Text excerpt.
+ + + +
After a two-year search for a house along Lake Roland Park, my husband and I peered through the dirty windows of a vacant house on a steep, wooded slope. Inside and out, everything needed attention.
A devoted runner, my husband wanted trails right outside the back door. I only wanted a nice garden to tend, but a decade of inattention had left no space that could be described as a garden.
In the backyard, my husband saw a mature woods that brought him peace and recharged his soul. I saw a wildness that was unsettling: knee-high stilt grass, runaway akebia vine matting the hill outside the front door, weeds that grew up and over the roof of the garage.
My husband knew he had to sell me on the house. We tramped around in the waist-deep undergrowth of briars, weeds and prickly vines that cascaded down the hill, and he promised me we could build a retaining wall and create a flat space for a garden.
A few years later, we are still trying to tame the chaos.
We have pulled down enormous vines and dug out bamboo and raspberry canes.
+ + + +
[Items from a data source]
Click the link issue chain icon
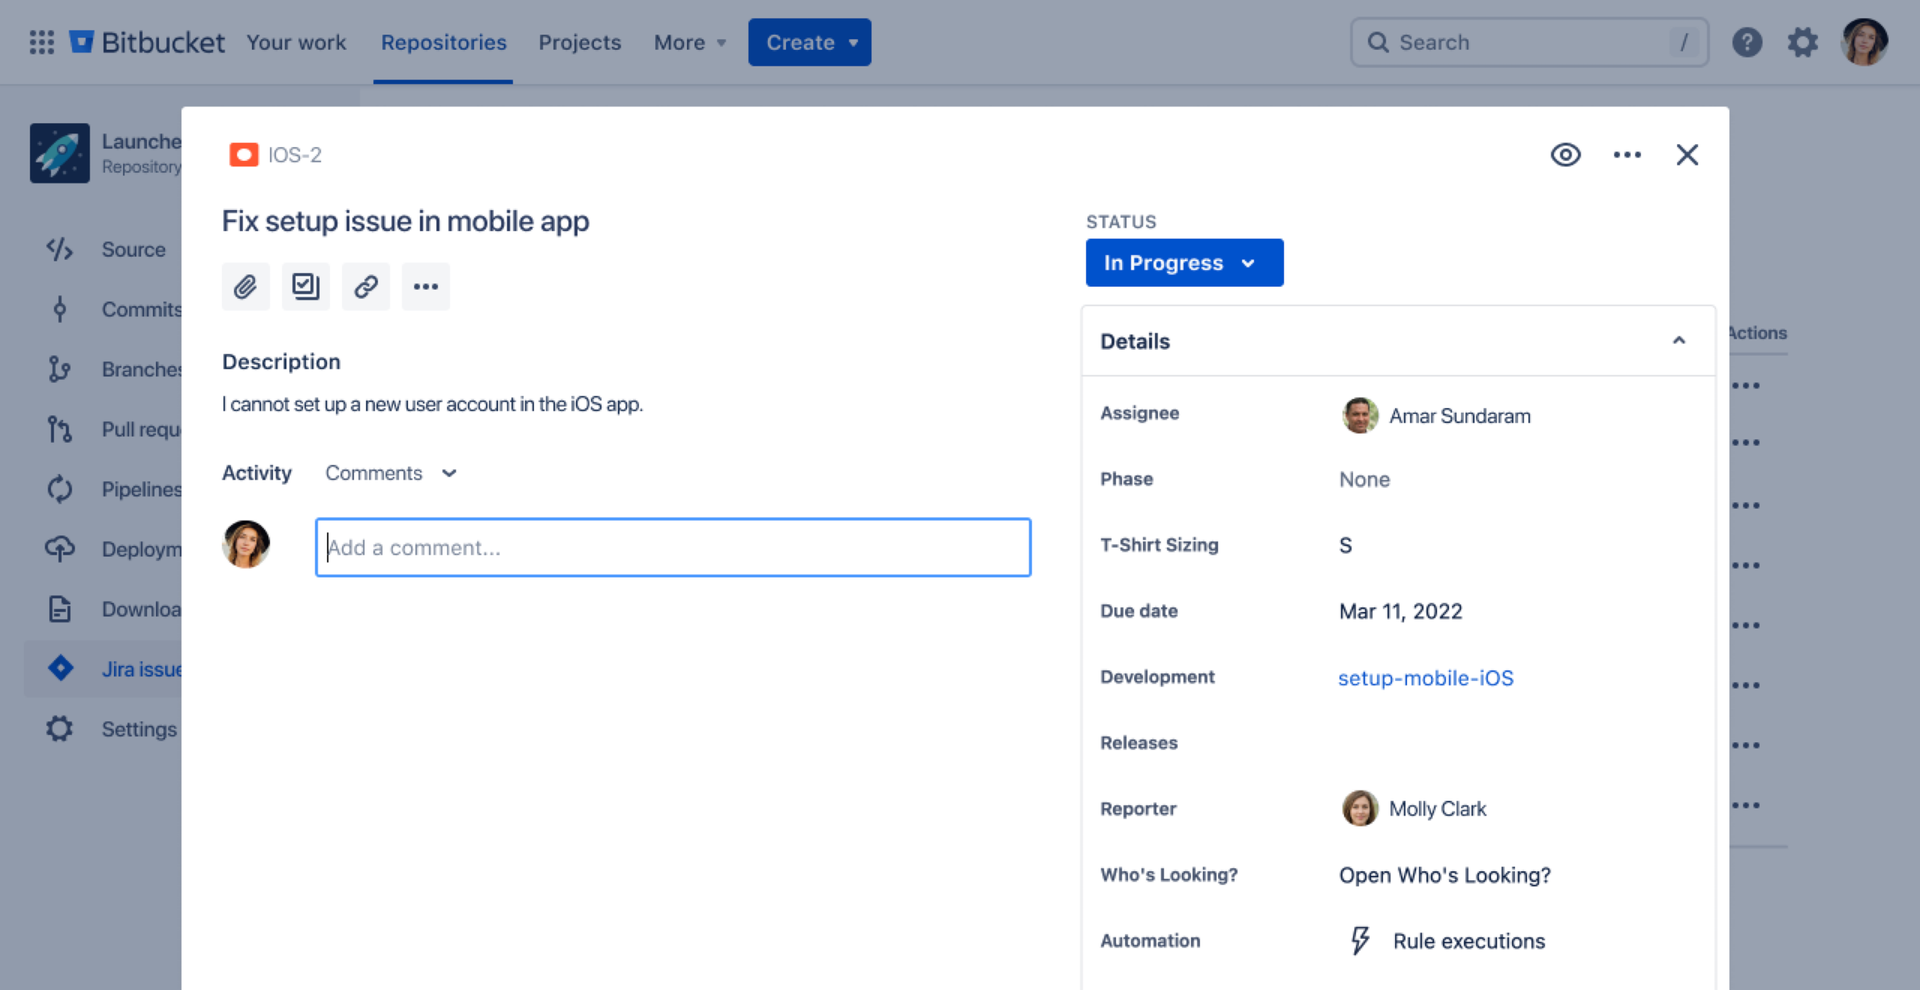 (x=365, y=287)
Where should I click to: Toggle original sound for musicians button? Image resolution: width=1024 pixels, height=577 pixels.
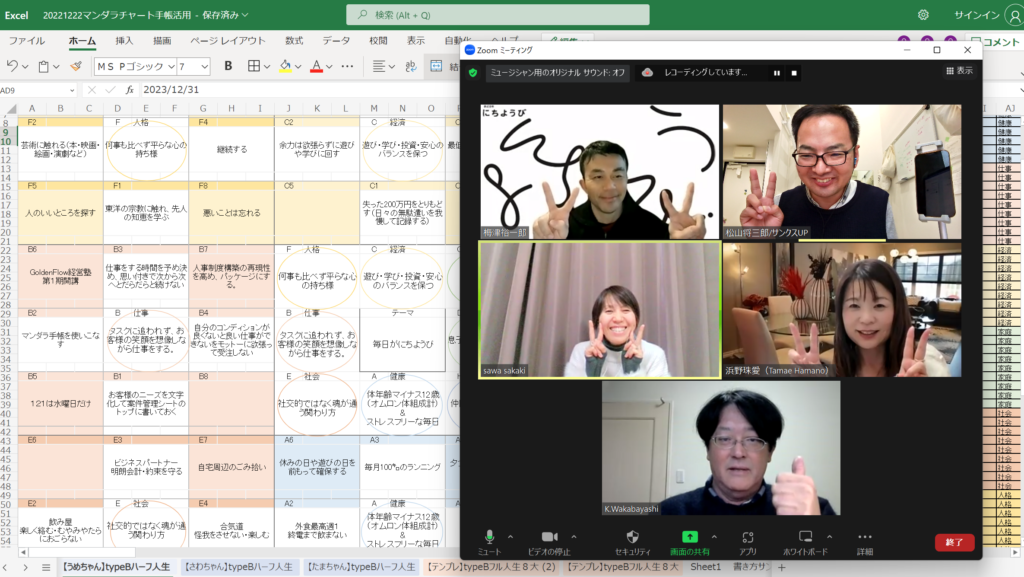pyautogui.click(x=557, y=73)
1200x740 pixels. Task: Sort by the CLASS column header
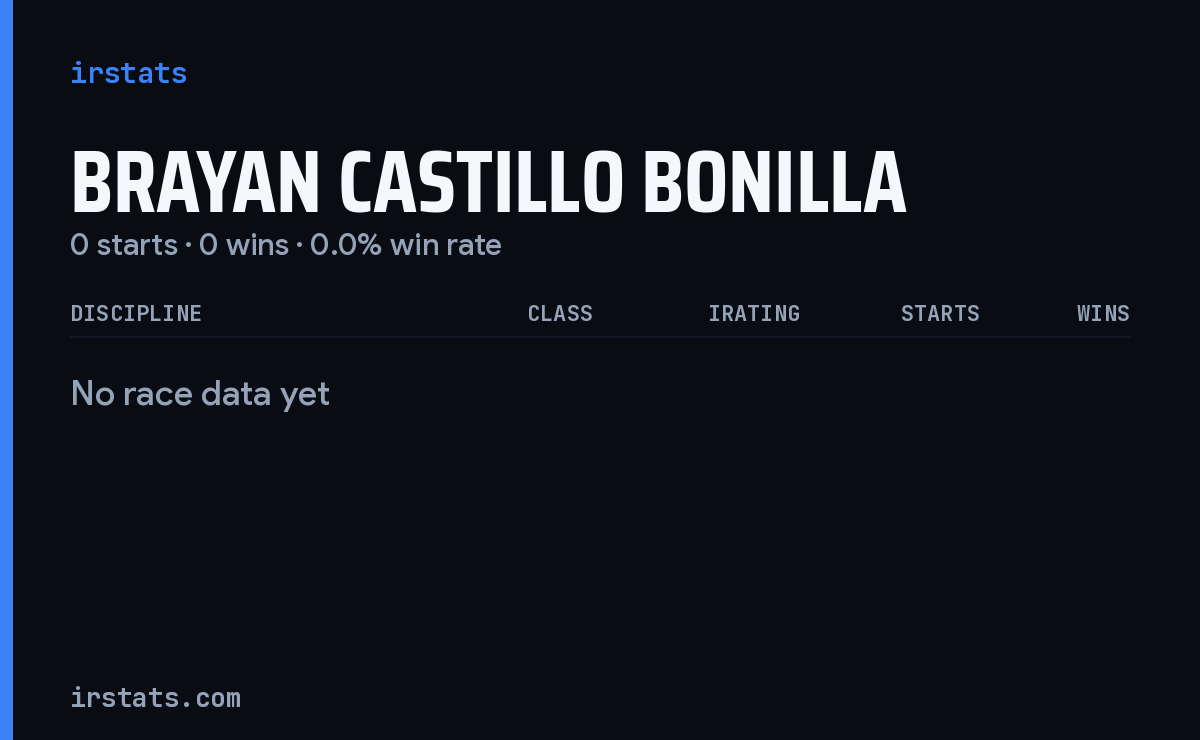[560, 314]
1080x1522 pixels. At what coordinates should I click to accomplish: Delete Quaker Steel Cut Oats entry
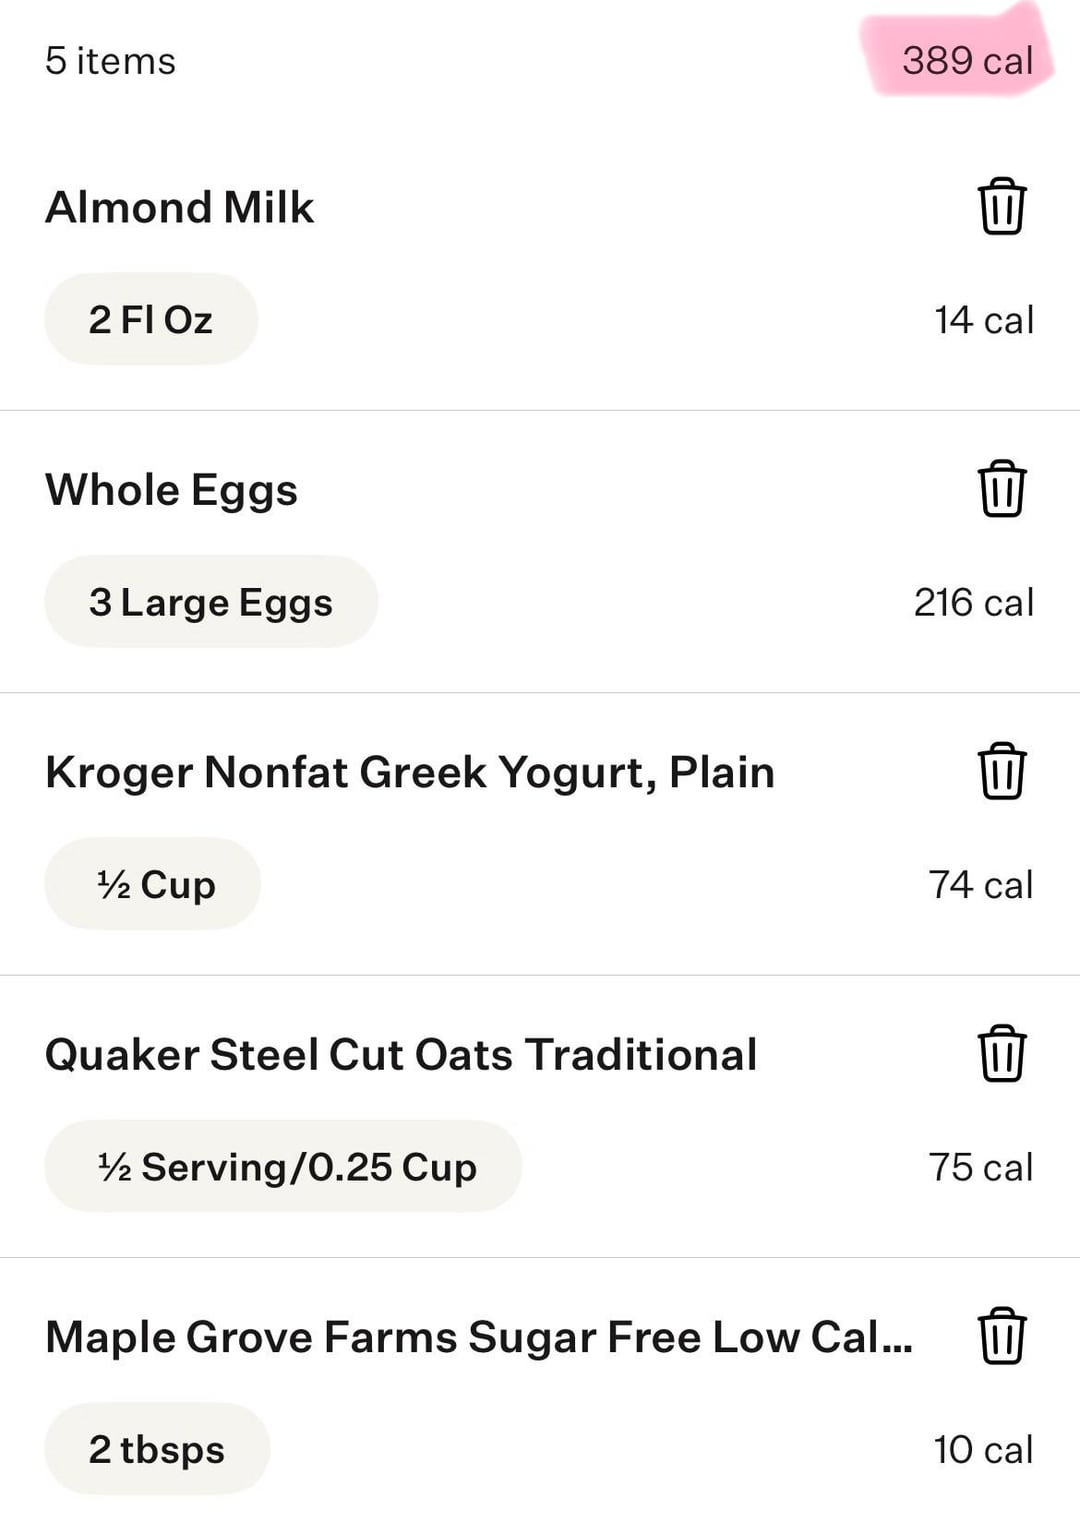coord(1001,1054)
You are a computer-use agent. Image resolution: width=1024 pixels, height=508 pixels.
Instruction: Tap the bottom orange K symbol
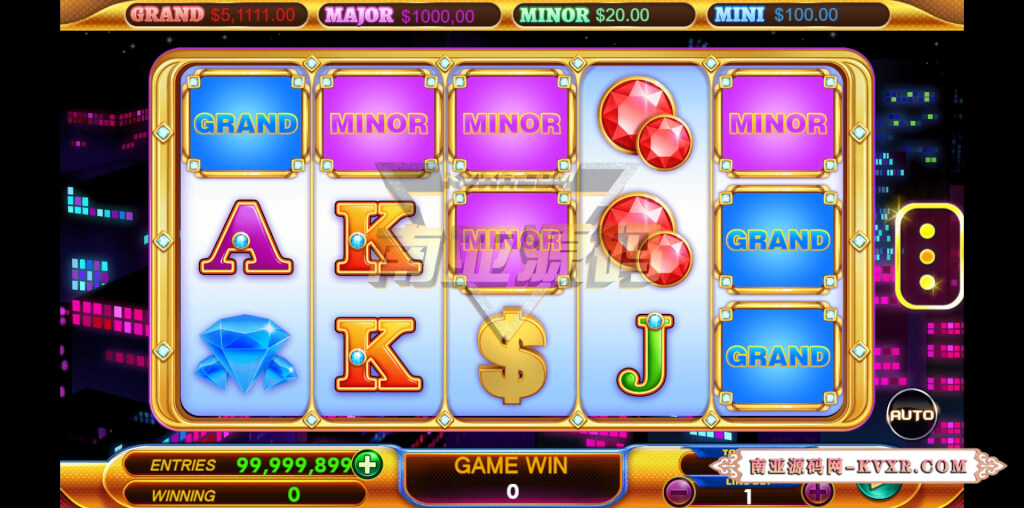(378, 355)
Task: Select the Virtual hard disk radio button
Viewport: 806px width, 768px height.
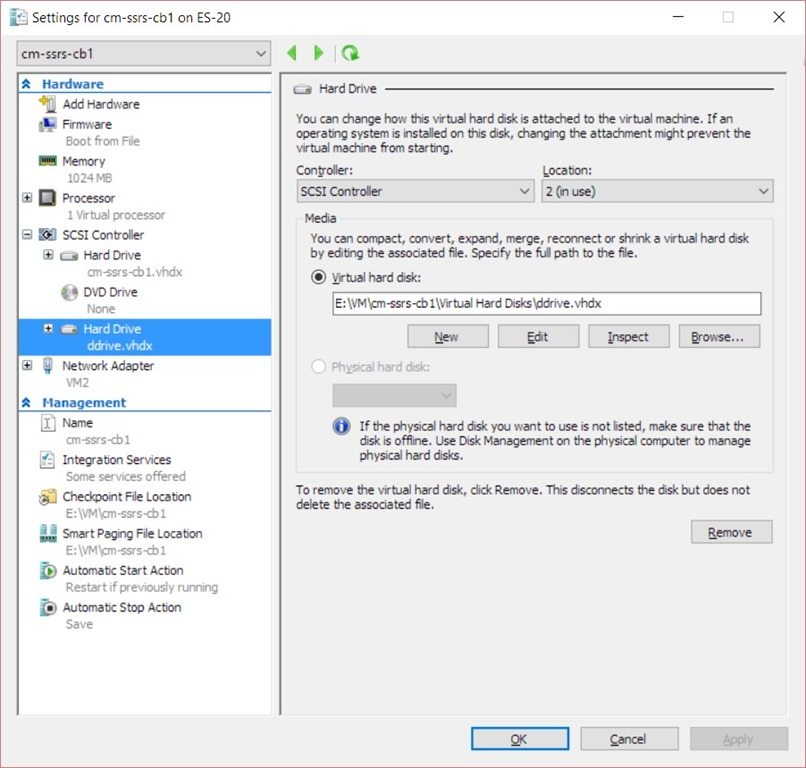Action: (x=319, y=277)
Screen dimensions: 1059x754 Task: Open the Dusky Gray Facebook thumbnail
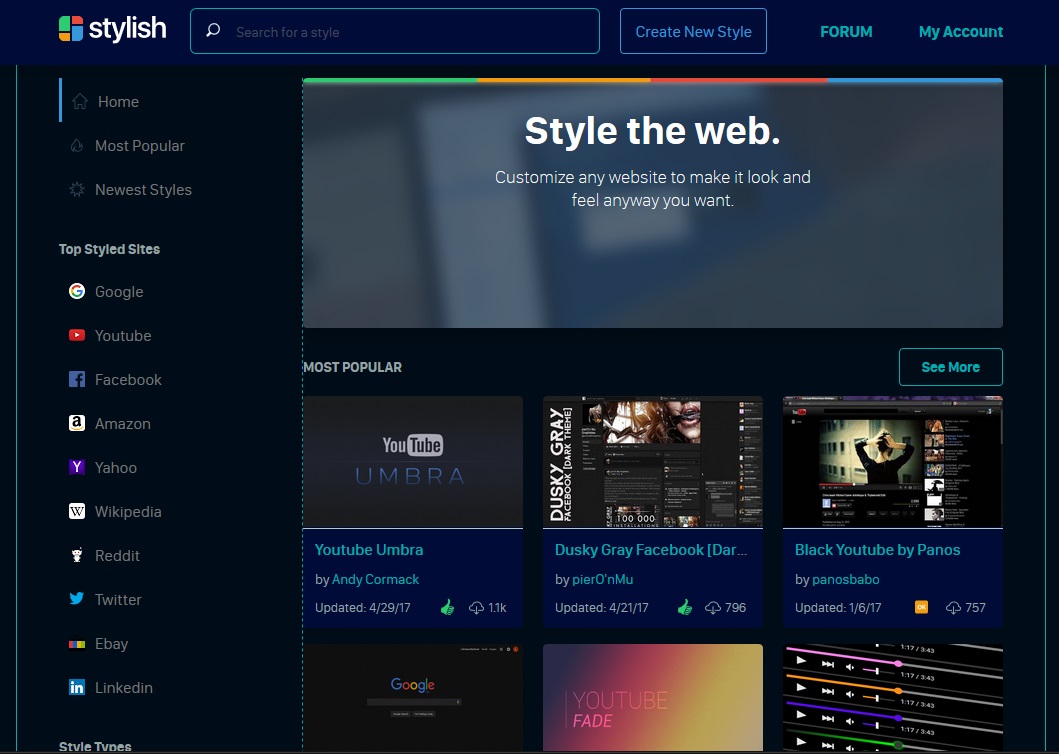pos(652,462)
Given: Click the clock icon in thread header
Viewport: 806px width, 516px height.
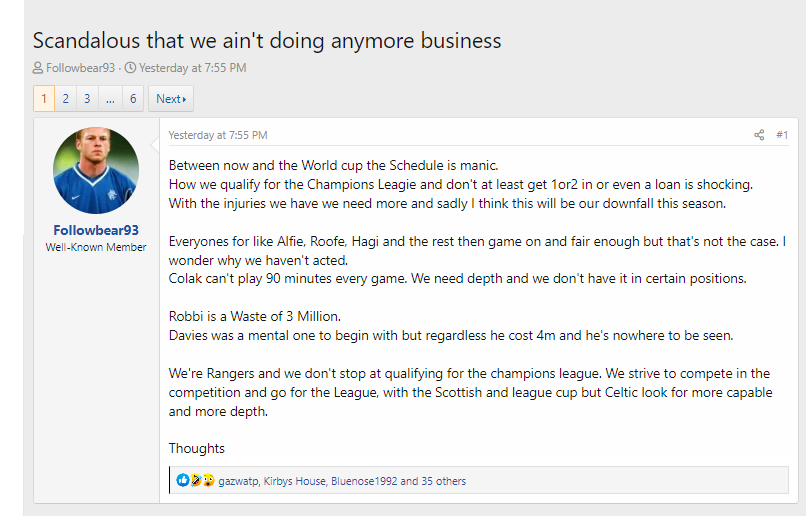Looking at the screenshot, I should pyautogui.click(x=130, y=69).
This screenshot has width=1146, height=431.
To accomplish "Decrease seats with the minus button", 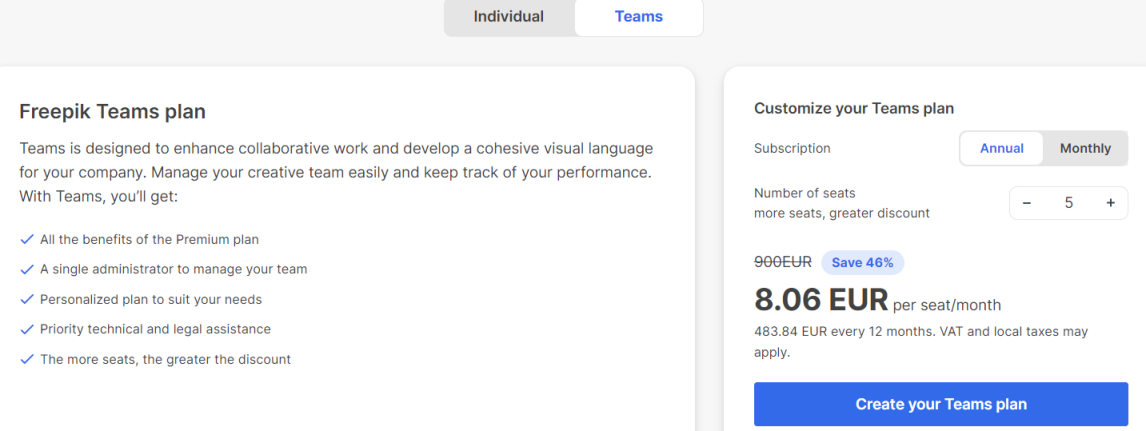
+ + + +
Task set.
A – Using the Lake Roland Park text, decide whether each statement agrees with it: (i) The couple looked for a house along Lake Roland Park for two years. (ii) The narrator wanted trails right outside the back door. (iii) The couple have dug out bamboo and raspberry canes.
B – Set down the part of the Lake Roland Park text that begins with the words containing "A devoted runner, my" and ends with "tame the chaos.".
Rely only on the Lake Roland Park text.

Outputs for the tasks.
A –
(i) Yes: "After a two-year search for a house along Lake Roland Park"
(ii) No: "A devoted runner, my husband wanted trails right outside the back door."
(iii) Yes: "dug out bamboo and raspberry canes"

B –
A devoted runner, my husband wanted trails right outside the back door. I only wanted a nice garden to tend, but a decade of inattention had left no space that could be described as a garden.
In the backyard, my husband saw a mature woods that brought him peace and recharged his soul. I saw a wildness that was unsettling: knee-high stilt grass, runaway akebia vine matting the hill outside the front door, weeds that grew up and over the roof of the garage.
My husband knew he had to sell me on the house. We tramped around in the waist-deep undergrowth of briars, weeds and prickly vines that cascaded down the hill, and he promised me we could build a retaining wall and create a flat space for a garden.
A few years later, we are still trying to tame the chaos.